The Splendid Spoon offers more than gazpacho

Another emerging player in the market is The Splendid Spoon, which currently offers five drinkable soups that have been cooked to enhance nutrient absorption and availability, said Nicole Chaszar, the company founder and “spoon captain.”

The lineup includes a Market Gazpacho, which will compete directly with Tio Gazpacho and Mucho Gazpacho. But from there it branches out to include more exotic flavors, including Strawberry Rubarb, which Chaszar says she drinks for breakfast, a Vegan Bone Broth with prebiotics for gut health, Carrot Turmeric Elixer, which has a spicy hit of cayenne and ginger, and Chaszar’s favorite Coconut Cauliflower.

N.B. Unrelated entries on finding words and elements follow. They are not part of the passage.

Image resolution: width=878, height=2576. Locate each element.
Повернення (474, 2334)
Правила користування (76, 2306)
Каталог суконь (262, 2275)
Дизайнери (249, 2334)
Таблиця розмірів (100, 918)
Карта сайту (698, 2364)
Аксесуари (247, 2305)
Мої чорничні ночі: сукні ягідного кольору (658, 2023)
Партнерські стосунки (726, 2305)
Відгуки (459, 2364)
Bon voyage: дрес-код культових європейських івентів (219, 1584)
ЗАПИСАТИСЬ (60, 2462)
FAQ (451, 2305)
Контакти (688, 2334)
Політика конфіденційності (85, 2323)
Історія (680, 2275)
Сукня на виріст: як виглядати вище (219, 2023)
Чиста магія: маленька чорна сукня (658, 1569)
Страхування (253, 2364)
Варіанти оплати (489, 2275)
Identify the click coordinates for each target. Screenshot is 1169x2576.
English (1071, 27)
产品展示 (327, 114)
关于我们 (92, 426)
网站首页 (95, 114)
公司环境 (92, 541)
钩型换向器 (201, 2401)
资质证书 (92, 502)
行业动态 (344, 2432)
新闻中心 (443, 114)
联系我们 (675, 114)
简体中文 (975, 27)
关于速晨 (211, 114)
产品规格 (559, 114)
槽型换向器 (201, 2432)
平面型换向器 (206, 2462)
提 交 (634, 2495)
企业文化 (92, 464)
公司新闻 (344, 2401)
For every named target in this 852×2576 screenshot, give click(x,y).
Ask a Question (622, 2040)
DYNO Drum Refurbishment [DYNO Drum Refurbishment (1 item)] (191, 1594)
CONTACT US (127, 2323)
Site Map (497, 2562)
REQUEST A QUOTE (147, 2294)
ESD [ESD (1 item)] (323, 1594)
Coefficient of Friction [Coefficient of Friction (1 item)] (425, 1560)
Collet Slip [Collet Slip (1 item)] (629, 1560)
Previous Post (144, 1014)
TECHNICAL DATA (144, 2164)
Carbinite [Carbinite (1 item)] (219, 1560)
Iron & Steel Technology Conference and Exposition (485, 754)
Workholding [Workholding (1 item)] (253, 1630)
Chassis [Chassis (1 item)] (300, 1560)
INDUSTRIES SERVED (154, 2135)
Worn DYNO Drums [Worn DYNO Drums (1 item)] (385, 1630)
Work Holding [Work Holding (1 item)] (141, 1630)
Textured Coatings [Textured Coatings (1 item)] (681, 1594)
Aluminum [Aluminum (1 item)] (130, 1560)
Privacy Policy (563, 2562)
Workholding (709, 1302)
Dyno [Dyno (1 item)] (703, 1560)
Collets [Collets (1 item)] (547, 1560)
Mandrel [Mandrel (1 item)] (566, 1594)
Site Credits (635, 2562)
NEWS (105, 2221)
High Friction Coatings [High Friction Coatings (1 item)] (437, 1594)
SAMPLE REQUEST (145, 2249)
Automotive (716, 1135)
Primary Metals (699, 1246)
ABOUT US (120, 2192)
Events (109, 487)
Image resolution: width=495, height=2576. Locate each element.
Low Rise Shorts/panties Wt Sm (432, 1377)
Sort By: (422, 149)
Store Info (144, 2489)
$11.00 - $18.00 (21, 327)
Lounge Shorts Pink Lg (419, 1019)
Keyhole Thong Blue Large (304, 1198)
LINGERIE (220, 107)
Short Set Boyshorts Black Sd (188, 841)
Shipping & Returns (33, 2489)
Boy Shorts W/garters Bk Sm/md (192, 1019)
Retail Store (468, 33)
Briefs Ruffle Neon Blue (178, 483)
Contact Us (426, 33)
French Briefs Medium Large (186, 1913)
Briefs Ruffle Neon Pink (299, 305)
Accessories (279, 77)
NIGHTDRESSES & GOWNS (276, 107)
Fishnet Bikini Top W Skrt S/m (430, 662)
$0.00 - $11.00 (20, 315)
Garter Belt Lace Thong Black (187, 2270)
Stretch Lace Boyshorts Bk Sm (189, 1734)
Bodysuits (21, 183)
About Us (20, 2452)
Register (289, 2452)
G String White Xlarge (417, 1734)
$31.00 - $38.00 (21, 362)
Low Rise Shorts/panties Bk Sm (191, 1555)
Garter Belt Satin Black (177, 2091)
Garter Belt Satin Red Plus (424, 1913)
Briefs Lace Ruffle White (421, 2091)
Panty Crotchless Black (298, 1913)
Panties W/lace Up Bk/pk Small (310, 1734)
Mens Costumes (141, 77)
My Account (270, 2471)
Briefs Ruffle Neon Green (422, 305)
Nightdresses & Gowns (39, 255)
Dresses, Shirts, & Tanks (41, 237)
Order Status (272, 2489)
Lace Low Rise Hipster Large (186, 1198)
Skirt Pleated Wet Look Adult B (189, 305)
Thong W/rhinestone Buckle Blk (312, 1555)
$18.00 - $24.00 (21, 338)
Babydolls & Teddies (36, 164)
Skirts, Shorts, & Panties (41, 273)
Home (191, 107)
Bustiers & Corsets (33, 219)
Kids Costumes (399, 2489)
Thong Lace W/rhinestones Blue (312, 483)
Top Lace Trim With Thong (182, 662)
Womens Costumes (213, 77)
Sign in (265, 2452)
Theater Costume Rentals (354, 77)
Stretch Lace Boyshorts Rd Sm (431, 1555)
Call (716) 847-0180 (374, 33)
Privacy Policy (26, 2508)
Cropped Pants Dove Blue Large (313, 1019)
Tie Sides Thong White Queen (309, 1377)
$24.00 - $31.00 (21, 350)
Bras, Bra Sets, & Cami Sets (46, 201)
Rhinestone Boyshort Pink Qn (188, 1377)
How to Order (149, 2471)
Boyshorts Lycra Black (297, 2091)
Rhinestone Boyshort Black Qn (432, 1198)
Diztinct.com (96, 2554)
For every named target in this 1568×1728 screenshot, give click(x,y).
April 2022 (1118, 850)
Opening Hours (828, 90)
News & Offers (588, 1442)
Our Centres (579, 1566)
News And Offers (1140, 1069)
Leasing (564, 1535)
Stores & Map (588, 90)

A filling alternative to juicing

All three companies are building the category off the well-established platform created by the ongoing juicing craze, but unlike juicing, they say drinkable soups tend to be more filling with fewer calories and less sugar.

“Juice is just a beverage, soup is a meal,”​ The Splendid Spoon declares in marketing materials. It adds that “souping”​ is a healthier alternative to juicing because soups are packed with protein and fiber that stave-off hunger and headaches that are commonly associated with juice cleanses.

Overcoming hurdles

While consumers are quick to understand the concept, they still struggle with the idea of a drinkable soup, said Allan. For example, he explained, consumers often ask if they are supposed to pour the soup into a bowl or heat it – demonstrating the new category still has some explaining to do.

Despite this hurdle, Allan sees “souping”​ as the next big thing “with a capital T,”​ and thinks there is plenty of space for all the companies to grow.